● **WHAT YOU NEED TO DO**
Print verbatim the rows starting with the line that contains "The image size" and ending with the line that contains "coord(263,563)", with both of those lines included.

● **DATA TO PROCESS**
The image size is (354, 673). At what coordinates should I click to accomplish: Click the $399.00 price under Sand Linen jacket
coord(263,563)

--

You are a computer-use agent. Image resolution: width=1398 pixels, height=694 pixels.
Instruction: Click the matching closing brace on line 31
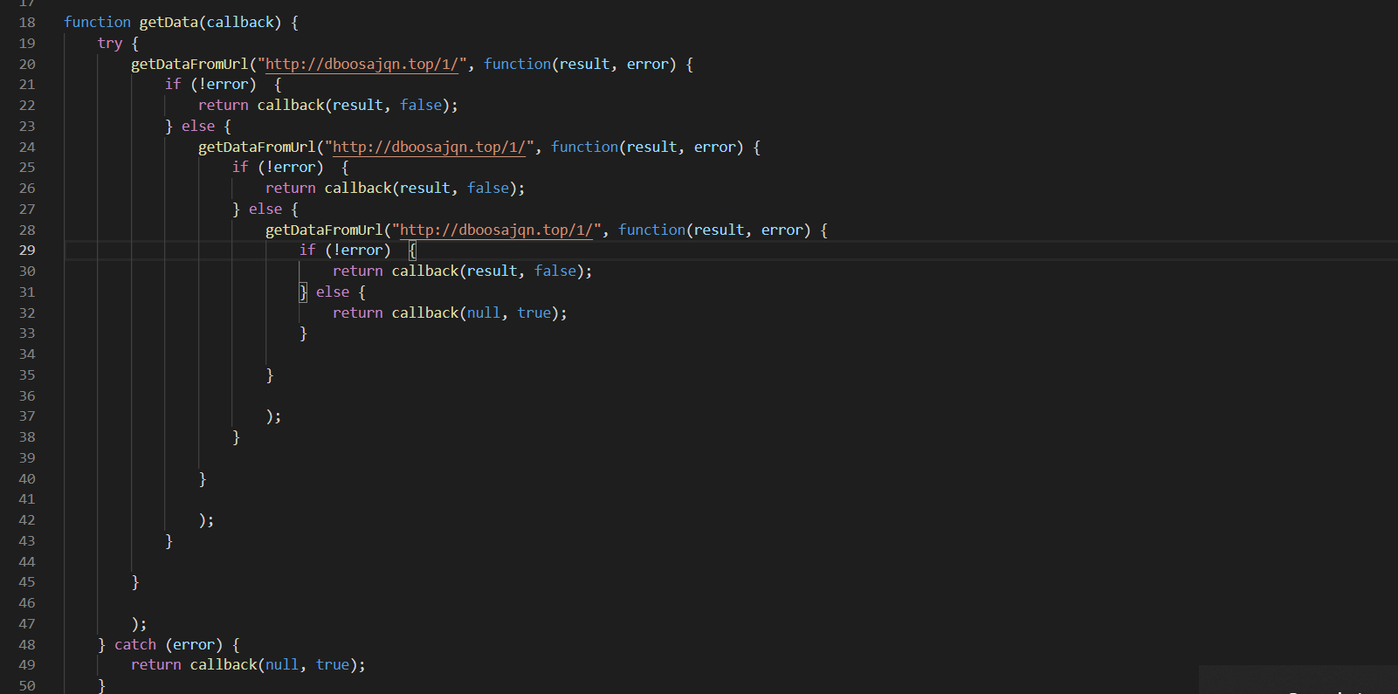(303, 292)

* * *

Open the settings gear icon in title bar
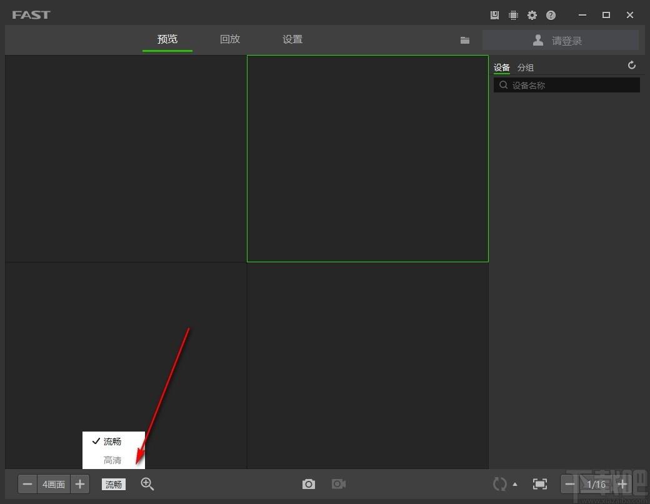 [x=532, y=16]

● **TASK OUTPUT**
The image size is (354, 673). At what coordinates should I click to accomplish: Click the $399.00 price under Sand Linen jacket
coord(263,563)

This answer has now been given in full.